Bernie Sanders is a lot easier to understand, since he isn’t trying to hide anything. Sanders is a socialist, which he qualifies with the adjective “democratic,” but all that really means is that he isn’t a Communist.
But what Sanders is saying in his speeches is all about bringing socialism into American society. In his stump speeches he seems to be promising the equivalent of “a chicken in every pot,” as in, “let’s make college tuition free for everyone, and let’s make health care free for everyone, and let’s not allow big banks and big corporations to control our economy, and let’s make the top one percent pay their fair share.”
But what he really means is that income will be redistributed and the benefits of being wealthy will be reduced in favor of lifting up the standard of living for those at the bottom of the economic scale. Sanders’s goal as president would be to emulate something akin to the Scandinavian countries where income inequality is far less pronounced and basic needs are far more fully delivered by the state as opposed to private industry. His America would be far less tied to the military-industrial complex and much less militaristic in confronting terrorist threats and in policing the world. It also would be less hospitable to corporate and financial interests. There would be fewer billionaires in the country in a Sanders presidency and less impoverishment.

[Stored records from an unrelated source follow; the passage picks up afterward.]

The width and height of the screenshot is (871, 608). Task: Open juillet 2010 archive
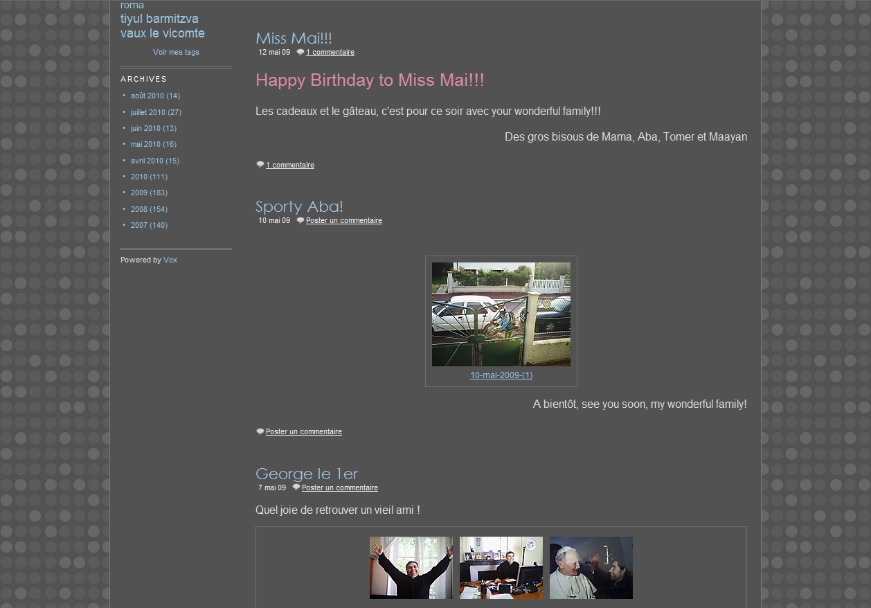click(x=147, y=112)
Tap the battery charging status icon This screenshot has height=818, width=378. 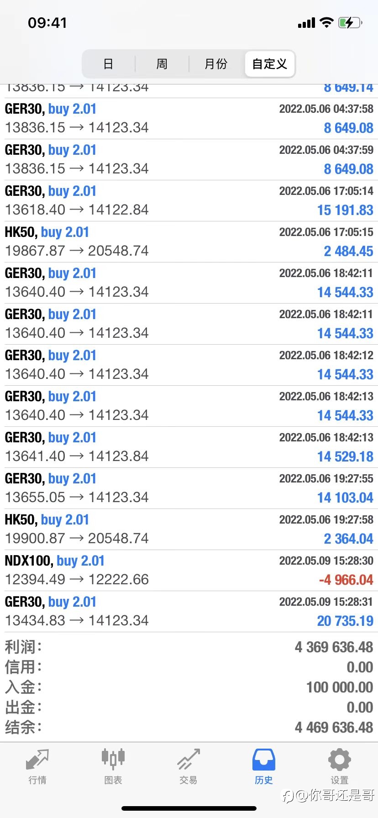point(350,23)
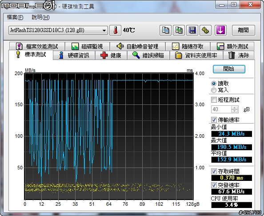Click the purple down-arrow minimize-to-tray icon
This screenshot has width=264, height=216.
[x=220, y=30]
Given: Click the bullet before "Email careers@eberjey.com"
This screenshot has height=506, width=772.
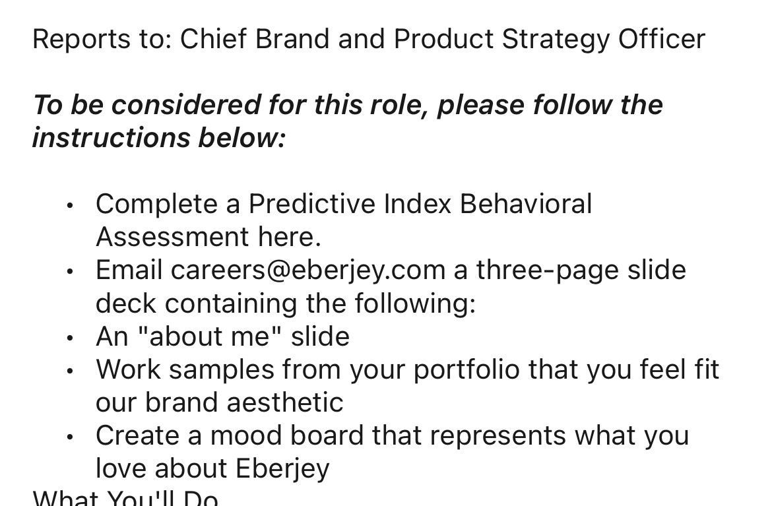Looking at the screenshot, I should 71,271.
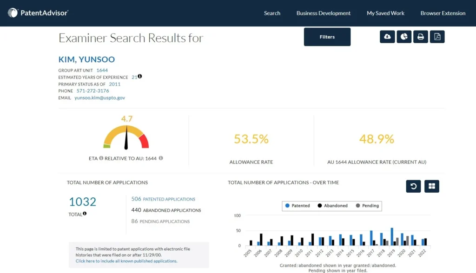Toggle Patented series in chart legend
The width and height of the screenshot is (476, 273).
[x=298, y=206]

Hillary Clinton is the easiest of the three to understand, albeit at the same time she is the least exciting. Hillary is a mainstream Democrat in the most traditional sense of the term. She talks about lifting people up and making the American dream real for everyone without thereby intending to move the country severely to the left. She says she wants to build on the Obama legacy, which is pretty much what she wants to do.
What she doesn’t say is that she wants to do it better than Obama, in that, for example, she wants to expand the coverage available under Obamacare and reduce the cost to those who are and will be covered. She’d accomplish that goal by raising taxes on the highest income earners. She’d introduce immigration reform that would offer legal residency to those undocumented immigrants who have established lives for themselves in the U.S. She would also expand America’s military efforts against Islamist terrorism, most probably by increasing drone missile attacks and by sending more troops/advisers into harm’s way.
Clinton is the least likely of the three candidates to severely upset the status quo. Her presidency would be the least problematic of the three. She’d seek to move the country slightly to the left of where Obama has taken it economically and socially. She’d maintain the country’s position as the leading military and economic power in the world and would be the most aggressive in using that power to protect the country’s interests and values. She would be, in other words, a fairly typical mainstream Democratic president.
So now you know what they really mean. Make your choice wisely.
rainman19 says
Given the ultra-high negatives of both HRC and DJT, plus the serious gravitas of the two recently announced Libertarian candidates, I expect Team-L to win a few states though not the whole ball of string. This time.
If so, my pipe-dream of all states requiring run-off’s in races where no candidate draws 50%+1 of votes may become reality next year.